* [Dataset content]:

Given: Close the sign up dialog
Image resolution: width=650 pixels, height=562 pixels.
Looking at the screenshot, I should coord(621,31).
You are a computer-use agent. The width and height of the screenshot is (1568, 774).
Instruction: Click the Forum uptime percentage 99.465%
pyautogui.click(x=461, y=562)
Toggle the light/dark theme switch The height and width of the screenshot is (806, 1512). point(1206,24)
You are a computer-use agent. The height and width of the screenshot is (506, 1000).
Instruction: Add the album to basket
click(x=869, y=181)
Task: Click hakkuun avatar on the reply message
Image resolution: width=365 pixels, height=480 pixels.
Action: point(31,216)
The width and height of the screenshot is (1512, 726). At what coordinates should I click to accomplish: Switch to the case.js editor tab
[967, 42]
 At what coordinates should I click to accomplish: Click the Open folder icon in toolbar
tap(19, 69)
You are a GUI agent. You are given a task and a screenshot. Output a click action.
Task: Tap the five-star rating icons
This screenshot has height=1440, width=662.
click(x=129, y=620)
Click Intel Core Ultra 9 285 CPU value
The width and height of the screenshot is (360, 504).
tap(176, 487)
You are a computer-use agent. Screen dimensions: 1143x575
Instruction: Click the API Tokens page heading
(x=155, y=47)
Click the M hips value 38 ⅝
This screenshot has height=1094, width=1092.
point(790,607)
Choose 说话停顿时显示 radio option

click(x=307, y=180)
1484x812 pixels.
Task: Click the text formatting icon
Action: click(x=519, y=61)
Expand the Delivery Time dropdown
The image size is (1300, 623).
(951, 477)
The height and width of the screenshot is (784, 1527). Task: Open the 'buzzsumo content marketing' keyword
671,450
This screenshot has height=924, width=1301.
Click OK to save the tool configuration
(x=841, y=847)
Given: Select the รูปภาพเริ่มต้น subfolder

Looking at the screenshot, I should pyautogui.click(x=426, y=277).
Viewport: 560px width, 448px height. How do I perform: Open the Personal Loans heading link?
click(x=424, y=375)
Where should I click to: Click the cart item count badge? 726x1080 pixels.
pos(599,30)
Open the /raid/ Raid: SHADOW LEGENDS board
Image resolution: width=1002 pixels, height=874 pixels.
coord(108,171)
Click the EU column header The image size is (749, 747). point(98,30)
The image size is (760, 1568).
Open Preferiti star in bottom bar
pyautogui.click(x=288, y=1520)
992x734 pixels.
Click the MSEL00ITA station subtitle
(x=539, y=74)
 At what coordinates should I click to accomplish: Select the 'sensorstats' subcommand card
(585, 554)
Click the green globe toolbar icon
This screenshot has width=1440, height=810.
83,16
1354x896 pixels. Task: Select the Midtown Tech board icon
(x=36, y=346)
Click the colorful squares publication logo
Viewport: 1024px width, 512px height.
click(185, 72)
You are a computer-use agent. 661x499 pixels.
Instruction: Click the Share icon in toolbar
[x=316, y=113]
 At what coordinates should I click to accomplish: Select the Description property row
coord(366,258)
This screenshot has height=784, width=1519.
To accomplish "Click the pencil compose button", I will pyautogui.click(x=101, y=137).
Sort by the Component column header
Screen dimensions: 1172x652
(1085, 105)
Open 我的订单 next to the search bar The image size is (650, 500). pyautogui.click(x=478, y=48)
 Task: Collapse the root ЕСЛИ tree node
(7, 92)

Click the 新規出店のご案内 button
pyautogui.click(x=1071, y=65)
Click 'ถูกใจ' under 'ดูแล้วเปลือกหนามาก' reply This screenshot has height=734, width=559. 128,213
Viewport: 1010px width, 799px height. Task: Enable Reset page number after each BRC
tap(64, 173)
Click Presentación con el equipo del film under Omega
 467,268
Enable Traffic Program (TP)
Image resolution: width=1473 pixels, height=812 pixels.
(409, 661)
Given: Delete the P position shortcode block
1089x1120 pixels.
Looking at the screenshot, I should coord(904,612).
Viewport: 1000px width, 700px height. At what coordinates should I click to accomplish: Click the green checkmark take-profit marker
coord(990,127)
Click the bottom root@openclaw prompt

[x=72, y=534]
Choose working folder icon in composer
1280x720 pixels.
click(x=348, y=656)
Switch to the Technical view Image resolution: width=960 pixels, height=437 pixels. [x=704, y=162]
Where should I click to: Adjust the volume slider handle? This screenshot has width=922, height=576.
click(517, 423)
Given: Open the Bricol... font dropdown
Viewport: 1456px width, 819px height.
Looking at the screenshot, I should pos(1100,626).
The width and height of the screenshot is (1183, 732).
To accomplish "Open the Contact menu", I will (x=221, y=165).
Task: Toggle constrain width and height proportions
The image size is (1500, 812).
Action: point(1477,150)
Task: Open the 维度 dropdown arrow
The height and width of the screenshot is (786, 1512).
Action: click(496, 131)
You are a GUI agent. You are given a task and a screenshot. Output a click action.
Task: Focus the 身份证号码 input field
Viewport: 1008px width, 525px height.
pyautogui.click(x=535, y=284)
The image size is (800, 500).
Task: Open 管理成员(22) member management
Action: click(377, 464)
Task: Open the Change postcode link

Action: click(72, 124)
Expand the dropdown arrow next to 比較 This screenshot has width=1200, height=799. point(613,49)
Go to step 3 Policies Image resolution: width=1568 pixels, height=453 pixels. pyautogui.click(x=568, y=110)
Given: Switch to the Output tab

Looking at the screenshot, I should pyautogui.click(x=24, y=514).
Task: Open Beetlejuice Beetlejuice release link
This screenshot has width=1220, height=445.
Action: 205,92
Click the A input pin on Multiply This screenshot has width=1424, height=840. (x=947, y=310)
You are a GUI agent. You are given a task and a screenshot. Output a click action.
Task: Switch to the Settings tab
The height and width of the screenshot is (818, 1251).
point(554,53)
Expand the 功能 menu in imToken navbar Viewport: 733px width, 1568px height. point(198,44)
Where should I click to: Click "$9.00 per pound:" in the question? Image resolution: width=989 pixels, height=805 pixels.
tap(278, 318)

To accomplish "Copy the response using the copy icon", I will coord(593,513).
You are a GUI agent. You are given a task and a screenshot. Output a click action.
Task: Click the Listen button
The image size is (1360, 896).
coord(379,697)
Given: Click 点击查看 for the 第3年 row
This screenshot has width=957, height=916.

* [About this task]:
Please give the number of lines in the data where "reply" appears, without any other words.

* [Result of this exercise]:
2